Les Haut-Conteurs – tome 5

Titre : Les Haut-Conteurs, tome 5 : La mort noire

Auteurs : Olivier Peru et Patrick Mc Spare

Illustrateur : Olivier Peru

La quatrième de couverture :

Rome, automne 1193. Humbles ou puissants, les gens meurent par milliers, foudroyés par la Mort Noire. De sinistres semeurs de peste y veillent, hantant les rues et les collines de la ville.

Les Haut-Conteurs semblent être les seuls à pouvoir arrêter ces créatures. Mais, accusés de sorcellerie, pourchassés par la foule qui les adulait hier encore, ils deviennent les jouets d’un ennemi fait d’ombres et de secrets.

Alors que le temps joue contre eux et le monde entier, Roland, Mathilde, Salim et Corwyn voient se réaliser les pires prophéties du Livre des Peurs. Ainsi, l’heure est venue de tout comprendre, comme Roland le pressentait, lui, l’enfant maudit piégé dans un combat inégal contre son destin. Pourtant, il n’abandonne pas et se battra jusqu’au bout de son ultime aventure.

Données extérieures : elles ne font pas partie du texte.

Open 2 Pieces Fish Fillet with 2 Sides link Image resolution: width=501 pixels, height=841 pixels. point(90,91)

Car nul mieux qu’un Haut Conteurs ne sait quand une histoire doit trouver sa fin…

Mon avis :

Le tome 4 avait donné le tempo d’un récit plus sombre et moins bon enfant. Olivier Peru et Patrick Mc Spare continuent donc sur cette lancée, et ils n’ont vraiment rien à envier aux derniers auteurs en vogue qui, par souci de réalisme, n’hésitent plus à faire mourir des personnages importants.

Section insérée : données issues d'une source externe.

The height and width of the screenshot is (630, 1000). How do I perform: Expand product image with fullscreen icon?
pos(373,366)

Le récit débute par le retour des héros en terre anglicane après leur périple norvégien. Après toutes ces émotions, ils sont bien décidés à reprendre des forces et à se ressourcer auprès des leurs, mais c’est sans compter sur le sort qui s’acharne sur eux et qui relance l’intrigue principale du récit quelque dizaines de pages seulement après le début du roman. Jusque-là, la dynamique reste la même que celle des tomes précédents : un mystère, une enquête, mais insidieusement les auteurs laissent planer un malaise qui s’amplifie au fil des pages, car cette fois nos héros ne sont ni frais, ni dispo. Encore éprouvés par leur emprisonnement, il apparaît rapidement évident que les aventures du tome précédent n’étaient que des broutilles.

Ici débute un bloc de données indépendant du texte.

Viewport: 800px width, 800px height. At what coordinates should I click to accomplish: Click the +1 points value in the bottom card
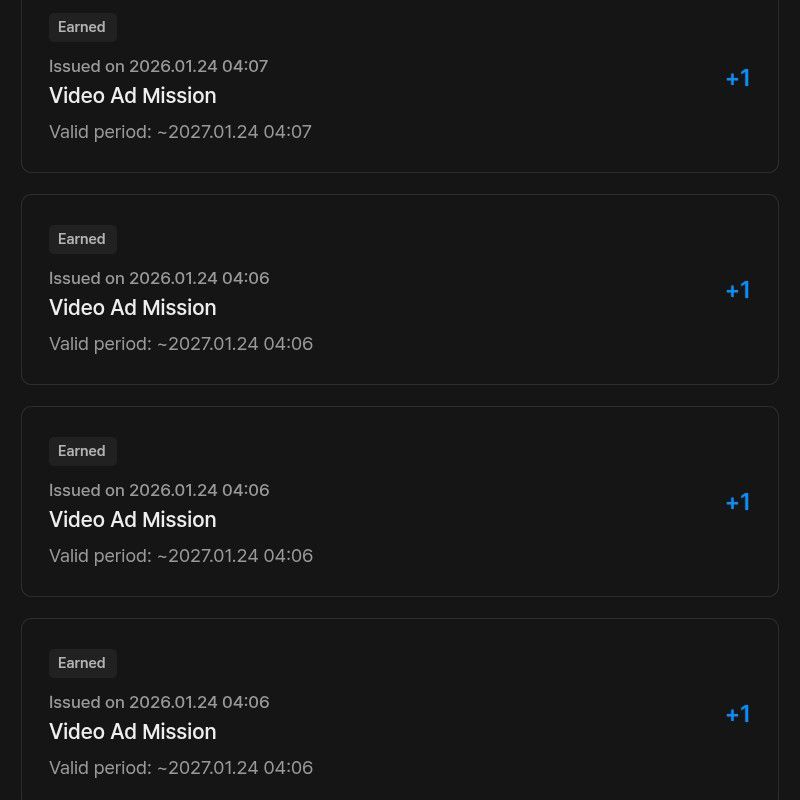(738, 715)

L’intrigue est donc en place et je ne vous en dirai pas plus. Côté personnages, j’avais été agacée précédemment par la mièvrerie de Roland, mais force est de constater que les épreuves l’ont endurci même s’il reste quelquefois navrant de naïveté. Il faut dire que les Haut-Conteurs font preuve, cette fois encore, d’un certain positivisme qui frôle parfois l’égarement, mais après tout, cela est dans l’ordre des choses puisque leur ordre étant ce qu’il est, ils possèdent une foi indéniable en leur position ainsi qu’en leur bon droit.

Néanmoins, cela ne m’a pas empêchée de trouver ce tome particulièrement angoissant et addictif. Je l’ai d’ailleurs terminé en une journée tant je ne pouvais me détacher du funeste destin qui se jouait entre les lignes. Comme celui des héros, mon cœur a été ballotté d’espoir à chagrin, de révolte à angoisse, jusqu’à la fin aussi inattendue que magistrale.

Cette saga restera sans aucun doute parmi les meilleures que j’ai lues, et si c’est à regret que je quitte Les Haut-Conteurs, je compte bien retrouver de nouveaux héros sous les plumes de Patrick Mc Spare et d’Olivier Peru.